Whoever ultimately wins the Democratic primary will run against Republican candidate Curtis Sliwa, founder of the Guardian Angels, in November. Mr Sliwa received nearly 69 percent of the vote among the roughly 58,000 Republicans who voted in the primary.

Mr. Adams’s leadership reflected a strong strategy for the outskirts. His institutional backing from the Brooklyn Machine and veteran Democrats in Queens and the Bronx likely helped him win key constituencies.

Mr. Adams appeared to do well in Latino neighborhoods – a key demographic that he campaigned on with key leaders like Ruben Diaz Jr., president of the Bronx County. For example, in the heavily Latino Mott Haven neighborhood of the Bronx, Mr. Adams won more than 45 percent of the first election votes, compared with less than 20 percent for Ms. Wiley.

Mr Adams ran a disciplined campaign – his motto was “stay focused, don’t distract, drag” – and hammered in the message that he was the only candidate who could tackle both crime and police reform. Mr. Adams also secured a number of critical endorsements and raised more than $ 10 million in war chests – most of the candidates enrolled in the Public Matching Funds program.

Mr Adams, who ran as a working-class outsider, focused on communities hard hit by the pandemic – a message he touched on during his keynote address, said Christina Greer, associate professor of political science at Fordham University.

“There are so many communities that feel left out and Adams, as his authentic self, appeared just as angry and hurt and inspired as those communities,” said Professor Greer.

As one of the moderate candidates in the Democratic field, Mr. Adams would be a significant departure from Mr. de Blasio in style and content, although Mr. de Blasio was believed to be privately supporting Mr. Adams in the race.

Mr de Blasio praised Mr Adams on Wednesday, saying their coalitions are similar.

“I pay tribute to Eric Adams – the strength he has created in Brooklyn, Queens and the Bronx,” he said. “Eric obviously had an outskirts-focused, working-class strategy. That’s a lot of what we did in 2013. “

Governor Andrew M. Cuomo also entered the race and said he would welcome a new mayor; his feud with Mr de Blasio is well established. Mr. Cuomo said that Mr. Adams had demonstrated competence on the issue of public safety, which is most important to New Yorkers.

“I have a good relationship with Eric Adams,” said Cuomo. “I know him. He was in Albany.
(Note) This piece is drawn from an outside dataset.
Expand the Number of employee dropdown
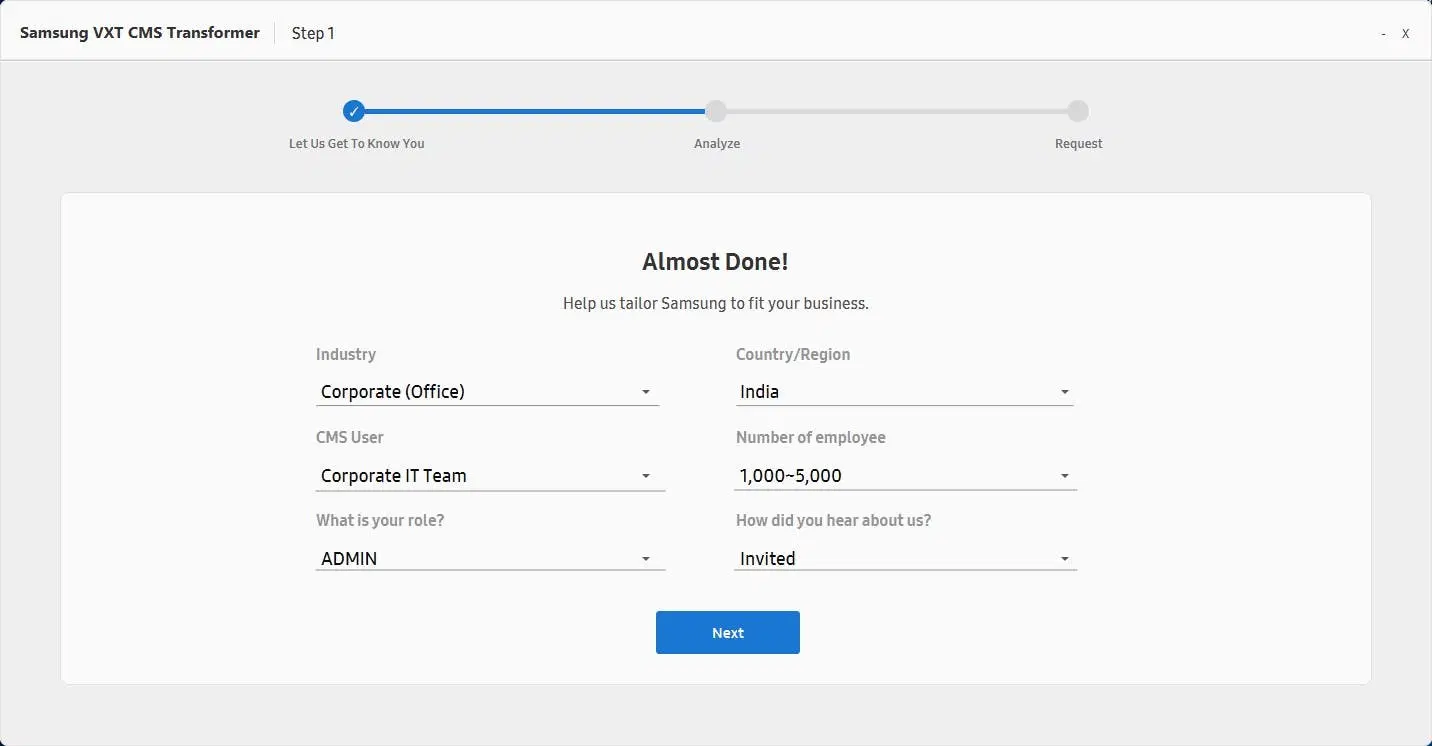The image size is (1432, 746). [905, 476]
We worked together.”

This was the first year the city offered early voting in a mayoral election, and turnout was better than expected. Almost 800,000 votes have been counted in the Democratic mayoral election so far – more than the turnout in the last competitive mayoral election in 2013. This number will increase as the counting and processing of postal votes – more than 100,000 have already been received.

Postal votes are unlikely to differ much from the voting patterns seen in the Primary Day vote count, although a large number from Manhattan could favor Ms. Garcia.

At his main evening party on Tuesday, Mr. Adams smiled widely as he celebrated his lead. Then he targeted the city’s news media and elites, saying he focused on voters who appeared reliably at the polls.

“Social media doesn’t select a candidate,” he said. “People in social security choose a candidate.”

Anne Barnard contributed to the coverage.